En la consecución de esta deslumbrante magia de color y sonido, creativa, original, desmedida… han colaborado sin duda un magnífico director de fotografía (Jean-Yves Escoffier) y un novedoso y valiente montaje (Nelly Quettier), París y la música, tan variada como bien ensamblada: todo forma una unidad, plena, explosiva, sobrecogedora y tierna, fantástica y vulgar…, en la que hay sitio hasta para el error y lo fallido.

A partir de una experiencia más que humana, en tanto que la electricidad que la enciende es la piedad por el otro, Leos Carax ve su futura obra.

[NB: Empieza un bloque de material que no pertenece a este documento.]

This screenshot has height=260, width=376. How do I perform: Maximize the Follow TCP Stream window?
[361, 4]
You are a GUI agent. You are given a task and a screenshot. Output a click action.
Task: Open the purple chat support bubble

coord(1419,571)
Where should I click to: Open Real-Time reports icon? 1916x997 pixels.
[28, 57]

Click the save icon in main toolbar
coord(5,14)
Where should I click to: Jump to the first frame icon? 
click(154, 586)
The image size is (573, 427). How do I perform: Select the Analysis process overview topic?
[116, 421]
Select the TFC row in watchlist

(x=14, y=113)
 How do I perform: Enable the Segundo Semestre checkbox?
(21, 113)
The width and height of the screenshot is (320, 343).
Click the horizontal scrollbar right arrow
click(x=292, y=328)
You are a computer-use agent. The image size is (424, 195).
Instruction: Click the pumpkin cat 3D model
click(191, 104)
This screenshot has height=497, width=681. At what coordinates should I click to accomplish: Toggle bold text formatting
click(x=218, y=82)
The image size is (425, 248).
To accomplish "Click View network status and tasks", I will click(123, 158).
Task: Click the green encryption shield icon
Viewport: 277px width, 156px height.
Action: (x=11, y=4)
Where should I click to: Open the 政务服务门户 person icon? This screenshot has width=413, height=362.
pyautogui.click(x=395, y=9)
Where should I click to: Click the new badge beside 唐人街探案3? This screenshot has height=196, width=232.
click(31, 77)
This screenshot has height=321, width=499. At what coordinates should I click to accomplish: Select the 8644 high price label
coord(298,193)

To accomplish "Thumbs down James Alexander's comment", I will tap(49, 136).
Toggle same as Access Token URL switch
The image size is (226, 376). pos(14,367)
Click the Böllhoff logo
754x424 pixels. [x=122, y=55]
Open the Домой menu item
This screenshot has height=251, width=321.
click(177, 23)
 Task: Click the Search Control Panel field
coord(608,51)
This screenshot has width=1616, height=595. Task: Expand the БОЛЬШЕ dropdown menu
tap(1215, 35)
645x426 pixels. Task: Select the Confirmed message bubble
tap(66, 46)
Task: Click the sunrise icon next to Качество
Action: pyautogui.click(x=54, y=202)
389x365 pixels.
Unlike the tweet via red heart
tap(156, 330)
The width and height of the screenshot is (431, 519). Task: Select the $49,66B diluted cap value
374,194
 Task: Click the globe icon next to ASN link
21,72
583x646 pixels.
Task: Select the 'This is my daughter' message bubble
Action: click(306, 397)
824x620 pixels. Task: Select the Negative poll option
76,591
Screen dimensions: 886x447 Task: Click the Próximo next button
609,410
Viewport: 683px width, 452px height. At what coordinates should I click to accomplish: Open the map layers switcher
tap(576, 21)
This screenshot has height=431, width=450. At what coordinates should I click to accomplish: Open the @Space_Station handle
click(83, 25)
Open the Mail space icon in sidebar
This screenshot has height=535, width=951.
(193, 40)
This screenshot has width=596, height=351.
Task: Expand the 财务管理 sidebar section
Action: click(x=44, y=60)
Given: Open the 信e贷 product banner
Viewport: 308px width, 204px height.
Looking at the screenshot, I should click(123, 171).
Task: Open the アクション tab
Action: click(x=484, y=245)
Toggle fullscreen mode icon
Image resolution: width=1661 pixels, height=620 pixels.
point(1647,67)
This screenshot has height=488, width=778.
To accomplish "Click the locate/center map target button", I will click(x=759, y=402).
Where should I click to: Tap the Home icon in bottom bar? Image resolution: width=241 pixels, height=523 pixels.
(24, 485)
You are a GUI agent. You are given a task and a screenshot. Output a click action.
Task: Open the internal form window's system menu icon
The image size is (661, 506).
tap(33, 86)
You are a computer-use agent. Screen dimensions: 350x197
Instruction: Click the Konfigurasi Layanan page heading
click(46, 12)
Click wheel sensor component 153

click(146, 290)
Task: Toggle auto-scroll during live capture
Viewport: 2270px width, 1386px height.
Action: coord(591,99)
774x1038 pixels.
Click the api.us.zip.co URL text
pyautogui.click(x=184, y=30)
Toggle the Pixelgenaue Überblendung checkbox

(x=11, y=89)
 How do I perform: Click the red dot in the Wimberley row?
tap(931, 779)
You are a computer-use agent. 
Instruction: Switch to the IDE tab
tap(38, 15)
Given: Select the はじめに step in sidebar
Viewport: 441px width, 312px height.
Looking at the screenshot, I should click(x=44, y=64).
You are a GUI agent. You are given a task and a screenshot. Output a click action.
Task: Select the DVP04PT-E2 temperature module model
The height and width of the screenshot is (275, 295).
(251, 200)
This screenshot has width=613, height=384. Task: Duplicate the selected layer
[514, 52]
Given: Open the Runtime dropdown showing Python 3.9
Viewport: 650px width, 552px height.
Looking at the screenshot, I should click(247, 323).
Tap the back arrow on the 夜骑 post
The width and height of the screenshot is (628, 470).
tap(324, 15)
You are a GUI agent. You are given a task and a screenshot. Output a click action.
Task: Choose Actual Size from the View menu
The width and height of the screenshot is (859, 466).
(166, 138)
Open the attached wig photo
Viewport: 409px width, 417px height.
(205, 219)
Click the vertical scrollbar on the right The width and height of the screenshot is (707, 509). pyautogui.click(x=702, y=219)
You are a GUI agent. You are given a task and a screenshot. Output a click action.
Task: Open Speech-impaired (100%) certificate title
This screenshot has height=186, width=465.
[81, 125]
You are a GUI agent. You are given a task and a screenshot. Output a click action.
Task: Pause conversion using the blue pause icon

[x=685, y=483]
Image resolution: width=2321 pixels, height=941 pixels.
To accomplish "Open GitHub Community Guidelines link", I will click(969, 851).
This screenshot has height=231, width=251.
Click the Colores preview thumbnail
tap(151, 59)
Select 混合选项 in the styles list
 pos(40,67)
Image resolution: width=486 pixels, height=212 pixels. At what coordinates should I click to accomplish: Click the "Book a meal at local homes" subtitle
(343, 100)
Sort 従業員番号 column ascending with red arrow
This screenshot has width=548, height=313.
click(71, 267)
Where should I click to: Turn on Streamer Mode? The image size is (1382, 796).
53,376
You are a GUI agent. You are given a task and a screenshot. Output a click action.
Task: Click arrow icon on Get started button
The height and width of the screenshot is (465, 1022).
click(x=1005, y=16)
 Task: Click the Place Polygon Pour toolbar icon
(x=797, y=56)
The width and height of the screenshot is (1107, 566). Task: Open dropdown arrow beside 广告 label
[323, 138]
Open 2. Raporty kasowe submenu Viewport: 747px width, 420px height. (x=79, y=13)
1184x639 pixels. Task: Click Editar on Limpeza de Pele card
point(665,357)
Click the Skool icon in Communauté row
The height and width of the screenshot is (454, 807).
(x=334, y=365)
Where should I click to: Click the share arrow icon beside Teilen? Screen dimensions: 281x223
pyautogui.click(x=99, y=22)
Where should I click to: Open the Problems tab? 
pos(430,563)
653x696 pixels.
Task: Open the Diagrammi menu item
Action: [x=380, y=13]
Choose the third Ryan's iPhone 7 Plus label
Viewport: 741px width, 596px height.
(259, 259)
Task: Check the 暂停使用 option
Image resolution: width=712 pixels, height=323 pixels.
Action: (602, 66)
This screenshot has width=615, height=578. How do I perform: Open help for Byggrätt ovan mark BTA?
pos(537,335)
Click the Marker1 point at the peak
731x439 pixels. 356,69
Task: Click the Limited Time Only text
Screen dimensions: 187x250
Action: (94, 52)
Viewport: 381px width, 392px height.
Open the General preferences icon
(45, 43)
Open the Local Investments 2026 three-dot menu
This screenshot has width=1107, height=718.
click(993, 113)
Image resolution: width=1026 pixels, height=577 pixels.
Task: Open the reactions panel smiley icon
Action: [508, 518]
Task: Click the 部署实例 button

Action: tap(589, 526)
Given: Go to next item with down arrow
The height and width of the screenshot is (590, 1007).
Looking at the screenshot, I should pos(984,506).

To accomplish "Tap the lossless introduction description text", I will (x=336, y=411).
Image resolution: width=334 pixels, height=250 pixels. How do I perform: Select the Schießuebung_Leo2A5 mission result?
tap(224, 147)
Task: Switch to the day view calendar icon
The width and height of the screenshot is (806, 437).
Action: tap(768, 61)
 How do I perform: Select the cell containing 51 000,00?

Es el amor de misericordia por los miserables, los vagabundos…, entrando de pronto en su noche, sufriendo la angustia de no saber ayudarles en su desamparo.

Este aliento creativo se tradujo en una historia de amor entre dos pordioseros, trágica y hermosa. Alex, un joven vagabundo, borracho, camina de noche, bamboleándose, por el centro de una calle… Michèle, una joven miserable, antes pintora, enferma de los ojos, le mira, le traslada a uno de sus pliegos… Un taxi atropella a Alex… Se encuentran días después en Pont-Neuf… Y la historia sigue en un crescendo trágico y bello. Heridos, capaces de morir de amor, de matarse, de matar, de enloquecer de dolor…, su embrutecerse, su estupidez, su heroísmo.

Más que la anécdota, lo que importa y es cine… es la imagen visual, y su secuencia, y su ruptura, y el encadenamiento con otra, o con el ruido, el rumor, el grito, la música…: las otras palabras de ese otro lenguaje que es el cine.

Los actores son miserables vagabundos, no interpretan disfrazados, hay una verdadera conversión: Carax les contagia su entusiasmo y delirio divinos, sobrecoge su destino oscuro, como la diaria presencia de esos seres humanos en las esquinas de todas las ciudades.

De eso, pero llevado al paroxismo, también habla Los amantes del Pont Neuf. Film megalómano y a veces escorado peligrosamente hacia el exceso, la controvertida aventura de Carax -el fim más caro de la historia francesa- es igualmente deudora de los modos de hacer del cine de los treinta, que privilegió el encierro del estudio frente al aire libre, aunque estuviera hablando de realismo. Pero Carax sabe que, como es obvio, su narración ya no puede ser la misma, de ahí que recargue el film con numerosos símbolos que pretenden dar espesor, a veces irreal, acartonada solemnidad a los amores extraviados de un pordiosero y una mujer condenada a la ceguera. El ojo tachado, ausente de Juliette Binoche es aquí muchos más que una referencia casual, como lo es la cojera de Denis Lavant -el Dasté de Carax-, la visita al Louvre y a Rembrandt o un puente, nada menos que el más emblemático de París, roto y barrado como un amor imposible.